§ **EXCERPT PROVIDED**:
-.-.-

FIG. 1 schematically shows a valve control arrangement for an internal combustion engine with reciprocating pistons. It has a housing 11 which is arranged on a valve housing 10 of the internal combustion engine. A housing chamber 12 is provided in the housing 11 so that it is in alignment with a spring chamber 14 which receives two coaxial valve closing springs 13 and 66. The valve closing springs 13 and 66 are supported at their one side against a bottom of the spring chamber 14 and at their other side, against a pressing piece 16 which is fixedly connected with a valve plunger 15. The valve plunger 15 which extends to an inlet valve 17 of the internal combustion engine carries a valve member 18 at its one end. The valve member 18 cooperates with a valve seat 19 which is arranged in the valve housing 10.
A housing block 20 is inserted in the housing chamber 12 from below. The housing block 20 has a central axial throughgoing housing opening 21. A valve piston 22 which is loosely connected with the valve plunger 15, is axially displaceable in the housing opening 21. Also, a piston part 23 of a cam piston 24 is also axially displaceably arranged in the same housing opening 21.
The valve piston 22 and piston part 23 of the cam piston 24 limit a working chamber 25 which can be filled with oil via an oil supply 26 from a supply chamber 27 or from a spring accumulator 28 with an excess-pressure valve 29. The cam piston 24 has two parts and particularly, in addition to the piston part 23, has also a guiding part 30 which concentrically overlaps the piston part 23 and is cup-shaped or hood-shaped. The guiding part 30 is axially displaceable in the housing chamber 12 and performs additionally the function of a guiding chamber.
The piston part 23 abuts with its end side which faces away of the working chamber 25 against a bottom of the cup-shaped guiding part 30 and carries in this region a ring flange 31. A pressing spring 32 which is formed as cylindrical helical spring engages with the ring flange 31. The pressing spring 32 concentrically surrounds the piston part 23 and the working chamber 25 and is supported outside on the housing block 20. The pressing spring 32 presses the piston part 23 against the guiding part 30 of the cam piston 24 and the cam piston 24 against a valve control cam 33 which is rotatably seated on a cam shaft 34. The pressing spring 32 is dimensioned so that the above-described arrangement is reliably guaranteed in all acceleration conditions of the cam piston 24.
Various small openings 35 and 36, or openings with nozzles or restrictors, are provided centrally in the piston part 23 and in the guiding part vicinity of the cam piston 24. Gas inclusions which reach the working chamber 25 in oil and move upwardly in the working chamber 25 to the piston face of the piston part 23 can be withdrawn through these openings. An additional action of the openings is that because of small oil escape a smearing between the valve control cam 33 and the cam piston 24 is provided so that the friction losses of the cam drive can be eliminated.
The oil conduit 26 has two parallel conduit branches 37 and 38. A blocking valve which is formed as 2/2 directional control magnet valve 39 is arranged in the conduit branch 37. A check valve 40 which is formed as a plate valve is arranged in the other conduit branch 38 and has a locking direction away of the working chamber. A third conduit branch 42 opens into a branching point 41 of the oil conduit 26, which lies between the parallel conduit branches 37, 38 and the spring accumulator 28. The conduit branch 42 is supplied with oil from the container 27 via a pump 43 and oil filter 44 and a jack valve 45. The oil conduit 26 is designed with a very small volume particularly in the conduit portion between the working chamber 25 and the magnet valve 39.

-.-.-

§ **RAW RECORDS**:
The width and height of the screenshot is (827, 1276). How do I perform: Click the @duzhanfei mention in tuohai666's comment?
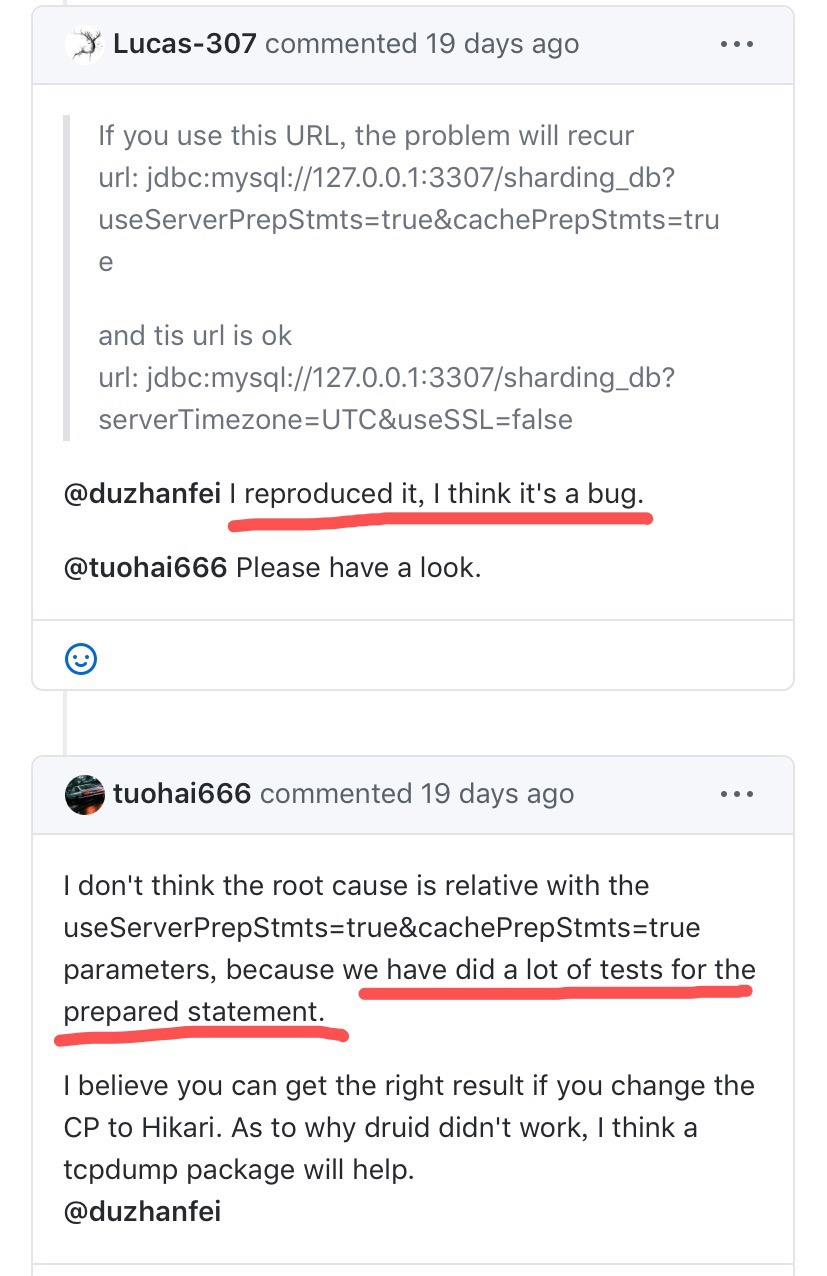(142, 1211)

-.-.-

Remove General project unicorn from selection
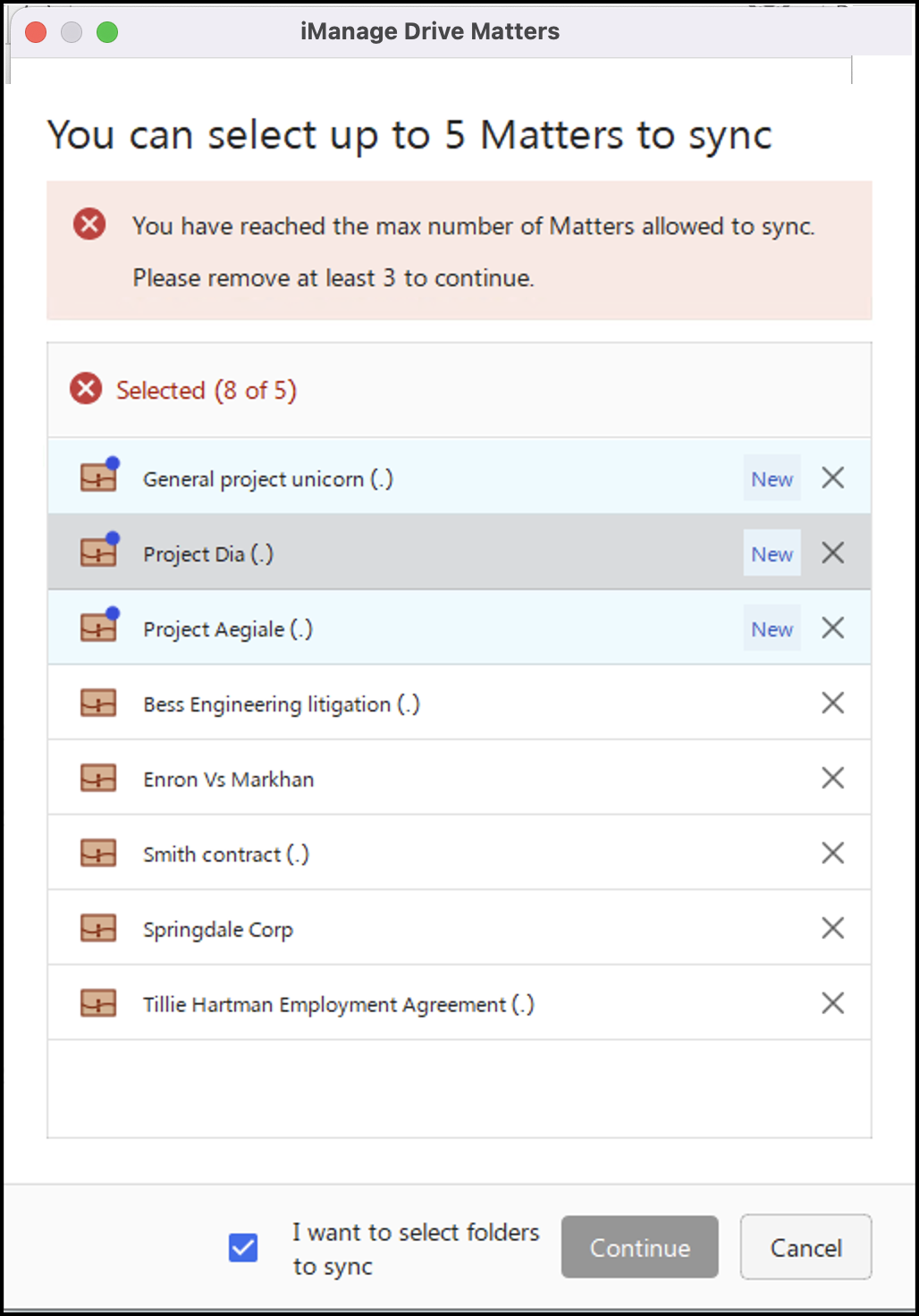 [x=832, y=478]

-.-.-

In the text on the valve control arrangement, swap "valve plunger" for "valve stem" in the stretch that begins at "FIG. 1 schematically" and stops after "valve housing 10.", then give that stretch back.

§ **FULL OUTPUT**:
FIG. 1 schematically shows a valve control arrangement for an internal combustion engine with reciprocating pistons. It has a housing 11 which is arranged on a valve housing 10 of the internal combustion engine. A housing chamber 12 is provided in the housing 11 so that it is in alignment with a spring chamber 14 which receives two coaxial valve closing springs 13 and 66. The valve closing springs 13 and 66 are supported at their one side against a bottom of the spring chamber 14 and at their other side, against a pressing piece 16 which is fixedly connected with a valve stem 15. The valve stem 15 which extends to an inlet valve 17 of the internal combustion engine carries a valve member 18 at its one end. The valve member 18 cooperates with a valve seat 19 which is arranged in the valve housing 10.